Records
• • • •

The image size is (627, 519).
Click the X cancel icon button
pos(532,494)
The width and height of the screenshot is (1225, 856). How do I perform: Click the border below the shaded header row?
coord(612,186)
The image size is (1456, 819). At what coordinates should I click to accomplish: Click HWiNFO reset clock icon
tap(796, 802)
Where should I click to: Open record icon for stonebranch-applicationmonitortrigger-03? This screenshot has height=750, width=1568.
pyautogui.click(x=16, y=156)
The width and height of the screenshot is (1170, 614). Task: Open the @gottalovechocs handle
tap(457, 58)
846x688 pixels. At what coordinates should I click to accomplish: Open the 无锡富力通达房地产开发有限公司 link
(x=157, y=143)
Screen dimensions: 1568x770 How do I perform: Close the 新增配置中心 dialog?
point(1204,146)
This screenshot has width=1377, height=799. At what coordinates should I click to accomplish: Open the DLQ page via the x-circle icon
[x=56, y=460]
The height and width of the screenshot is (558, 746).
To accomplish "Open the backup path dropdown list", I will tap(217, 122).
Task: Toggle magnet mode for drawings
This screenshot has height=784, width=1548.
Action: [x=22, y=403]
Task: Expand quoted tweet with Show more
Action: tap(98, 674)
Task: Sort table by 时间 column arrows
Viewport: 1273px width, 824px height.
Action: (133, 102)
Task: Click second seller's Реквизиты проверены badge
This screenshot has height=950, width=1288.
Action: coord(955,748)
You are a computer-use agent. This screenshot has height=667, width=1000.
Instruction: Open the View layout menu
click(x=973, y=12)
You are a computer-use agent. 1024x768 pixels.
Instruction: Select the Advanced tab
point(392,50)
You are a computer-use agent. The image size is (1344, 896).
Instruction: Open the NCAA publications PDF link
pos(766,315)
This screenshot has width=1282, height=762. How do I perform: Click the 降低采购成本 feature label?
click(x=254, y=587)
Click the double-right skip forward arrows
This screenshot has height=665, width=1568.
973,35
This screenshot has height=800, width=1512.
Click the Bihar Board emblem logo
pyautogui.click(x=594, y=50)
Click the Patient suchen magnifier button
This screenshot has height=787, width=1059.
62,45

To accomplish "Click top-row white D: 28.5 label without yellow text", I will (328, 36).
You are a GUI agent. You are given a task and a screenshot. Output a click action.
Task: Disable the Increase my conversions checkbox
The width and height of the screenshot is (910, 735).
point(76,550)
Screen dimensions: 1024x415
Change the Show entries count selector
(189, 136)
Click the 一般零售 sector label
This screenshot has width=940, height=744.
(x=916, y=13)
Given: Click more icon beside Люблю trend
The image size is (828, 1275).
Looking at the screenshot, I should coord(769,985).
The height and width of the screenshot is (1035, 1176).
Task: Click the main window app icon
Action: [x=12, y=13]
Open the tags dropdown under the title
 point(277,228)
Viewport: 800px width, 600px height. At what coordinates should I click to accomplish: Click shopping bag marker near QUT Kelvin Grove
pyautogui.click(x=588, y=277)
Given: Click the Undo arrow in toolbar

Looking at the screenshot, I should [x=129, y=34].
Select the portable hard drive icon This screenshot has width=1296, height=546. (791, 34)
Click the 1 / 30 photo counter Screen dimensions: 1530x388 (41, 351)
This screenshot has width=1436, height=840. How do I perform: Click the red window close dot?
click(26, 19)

• • • •

• **Work to complete**
Pick out each line of the records that contains the string "agent" and copy it. Case matters.

• **Complete answer**
You are a computer-use agent. This screenshot has height=667, width=1000.
You are a computer-use agent. 1024x768 pixels.
You are a computer-use agent. The image size is (1344, 896).
You are a GUI agent. You are given a task and a screenshot. Output a click action.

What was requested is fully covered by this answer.